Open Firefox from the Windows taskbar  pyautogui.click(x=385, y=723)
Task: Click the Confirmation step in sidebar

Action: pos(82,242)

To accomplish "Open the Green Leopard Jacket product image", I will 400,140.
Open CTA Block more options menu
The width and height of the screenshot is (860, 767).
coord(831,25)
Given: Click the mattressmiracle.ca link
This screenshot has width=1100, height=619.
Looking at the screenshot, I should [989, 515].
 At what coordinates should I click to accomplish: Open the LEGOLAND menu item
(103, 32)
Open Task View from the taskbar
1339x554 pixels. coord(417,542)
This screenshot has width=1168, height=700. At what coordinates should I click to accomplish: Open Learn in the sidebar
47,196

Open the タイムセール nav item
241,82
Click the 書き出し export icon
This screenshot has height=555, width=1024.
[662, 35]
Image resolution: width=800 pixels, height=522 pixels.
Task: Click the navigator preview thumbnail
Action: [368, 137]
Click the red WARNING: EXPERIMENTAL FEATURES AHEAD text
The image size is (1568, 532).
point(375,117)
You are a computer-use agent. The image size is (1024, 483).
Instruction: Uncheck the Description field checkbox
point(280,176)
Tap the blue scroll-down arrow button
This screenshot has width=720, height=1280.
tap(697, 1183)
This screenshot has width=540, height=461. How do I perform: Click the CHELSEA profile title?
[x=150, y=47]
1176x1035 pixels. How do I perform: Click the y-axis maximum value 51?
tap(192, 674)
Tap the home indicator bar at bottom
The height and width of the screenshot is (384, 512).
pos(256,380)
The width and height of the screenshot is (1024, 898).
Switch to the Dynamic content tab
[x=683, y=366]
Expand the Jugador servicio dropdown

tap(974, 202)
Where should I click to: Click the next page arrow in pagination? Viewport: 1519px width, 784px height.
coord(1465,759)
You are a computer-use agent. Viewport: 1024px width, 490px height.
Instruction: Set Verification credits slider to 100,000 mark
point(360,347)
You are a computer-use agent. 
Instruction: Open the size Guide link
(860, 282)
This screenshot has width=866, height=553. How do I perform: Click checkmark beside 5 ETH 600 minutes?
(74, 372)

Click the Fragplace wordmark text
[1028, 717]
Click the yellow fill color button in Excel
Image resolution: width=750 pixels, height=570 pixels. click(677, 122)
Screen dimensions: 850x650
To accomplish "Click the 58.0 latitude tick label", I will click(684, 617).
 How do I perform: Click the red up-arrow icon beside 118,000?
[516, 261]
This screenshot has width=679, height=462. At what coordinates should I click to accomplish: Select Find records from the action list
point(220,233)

________________________________________

> **Activity**
Every piece of the data is to be set down again exactly.

> **Written response**
Open Firefox from the Windows taskbar  pyautogui.click(x=385, y=723)
Task: Click the Confirmation step in sidebar

Action: pos(82,242)

To accomplish "Open the Green Leopard Jacket product image", I will 400,140.
Open CTA Block more options menu
The width and height of the screenshot is (860, 767).
coord(831,25)
Given: Click the mattressmiracle.ca link
This screenshot has width=1100, height=619.
Looking at the screenshot, I should [989, 515].
 At what coordinates should I click to accomplish: Open the LEGOLAND menu item
(103, 32)
Open Task View from the taskbar
1339x554 pixels. coord(417,542)
This screenshot has width=1168, height=700. At what coordinates should I click to accomplish: Open Learn in the sidebar
47,196

Open the タイムセール nav item
241,82
Click the 書き出し export icon
This screenshot has height=555, width=1024.
[662, 35]
Image resolution: width=800 pixels, height=522 pixels.
Task: Click the navigator preview thumbnail
Action: [368, 137]
Click the red WARNING: EXPERIMENTAL FEATURES AHEAD text
The image size is (1568, 532).
point(375,117)
You are a computer-use agent. The image size is (1024, 483).
Instruction: Uncheck the Description field checkbox
point(280,176)
Tap the blue scroll-down arrow button
This screenshot has width=720, height=1280.
tap(697, 1183)
This screenshot has width=540, height=461. How do I perform: Click the CHELSEA profile title?
[x=150, y=47]
1176x1035 pixels. How do I perform: Click the y-axis maximum value 51?
tap(192, 674)
Tap the home indicator bar at bottom
The height and width of the screenshot is (384, 512).
pos(256,380)
The width and height of the screenshot is (1024, 898).
Switch to the Dynamic content tab
[x=683, y=366]
Expand the Jugador servicio dropdown

tap(974, 202)
Where should I click to: Click the next page arrow in pagination? Viewport: 1519px width, 784px height.
coord(1465,759)
You are a computer-use agent. Viewport: 1024px width, 490px height.
Instruction: Set Verification credits slider to 100,000 mark
point(360,347)
You are a computer-use agent. 
Instruction: Open the size Guide link
(860, 282)
This screenshot has width=866, height=553. How do I perform: Click checkmark beside 5 ETH 600 minutes?
(74, 372)

Click the Fragplace wordmark text
[1028, 717]
Click the yellow fill color button in Excel
Image resolution: width=750 pixels, height=570 pixels. click(677, 122)
Screen dimensions: 850x650
To accomplish "Click the 58.0 latitude tick label", I will click(684, 617).
 How do I perform: Click the red up-arrow icon beside 118,000?
[516, 261]
This screenshot has width=679, height=462. At what coordinates should I click to accomplish: Select Find records from the action list
point(220,233)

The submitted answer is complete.